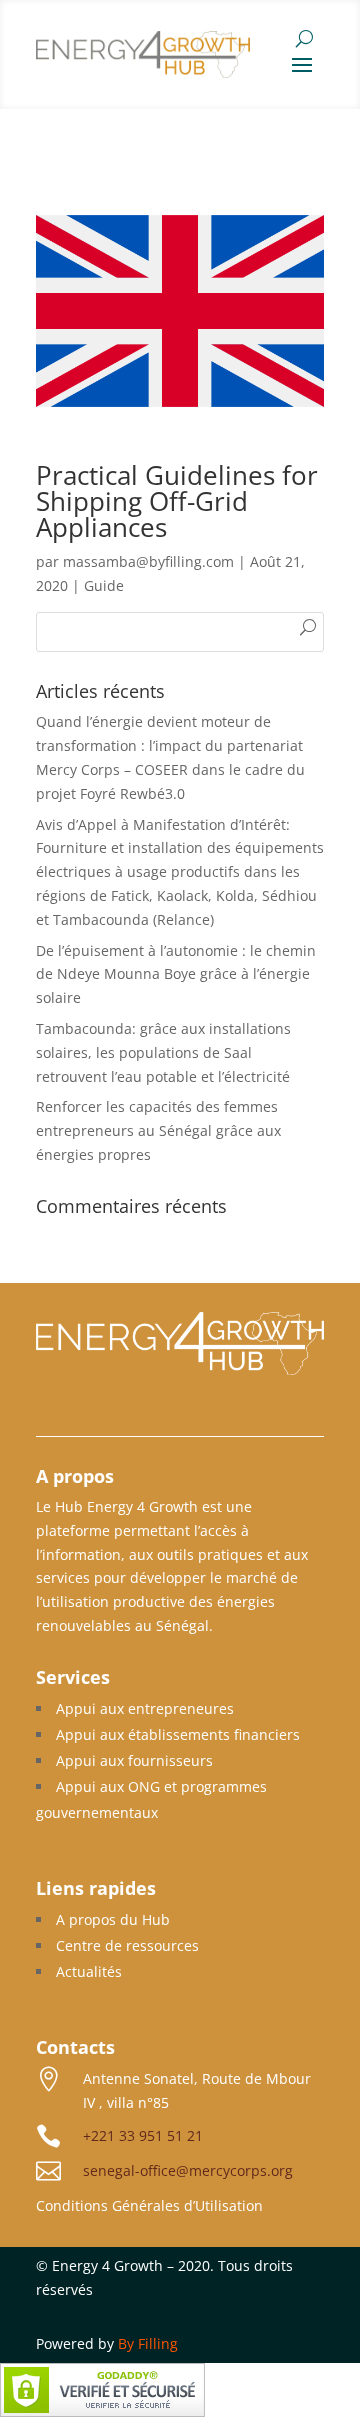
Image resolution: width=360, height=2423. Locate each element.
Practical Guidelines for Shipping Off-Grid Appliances (177, 501)
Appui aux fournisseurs (134, 1760)
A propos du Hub (113, 1919)
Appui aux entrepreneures (145, 1708)
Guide (104, 585)
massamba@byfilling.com (148, 561)
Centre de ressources (127, 1945)
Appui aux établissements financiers (178, 1734)
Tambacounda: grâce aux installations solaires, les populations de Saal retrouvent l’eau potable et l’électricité (163, 1052)
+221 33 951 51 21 (143, 2135)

================

** TASK TO COMPLETE **
Copy every entry exactly; drop the pictures.

** ANSWER SPACE **
Image resolution: width=360, height=2423. Locate each element.
Practical Guidelines for Shipping Off-Grid Appliances (177, 501)
Appui aux fournisseurs (134, 1760)
A propos du Hub (113, 1919)
Appui aux entrepreneures (145, 1708)
Guide (104, 585)
massamba@byfilling.com (148, 561)
Centre de ressources (127, 1945)
Appui aux établissements financiers (178, 1734)
Tambacounda: grâce aux installations solaires, les populations de Saal retrouvent l’eau potable et l’électricité (163, 1052)
+221 33 951 51 21 (143, 2135)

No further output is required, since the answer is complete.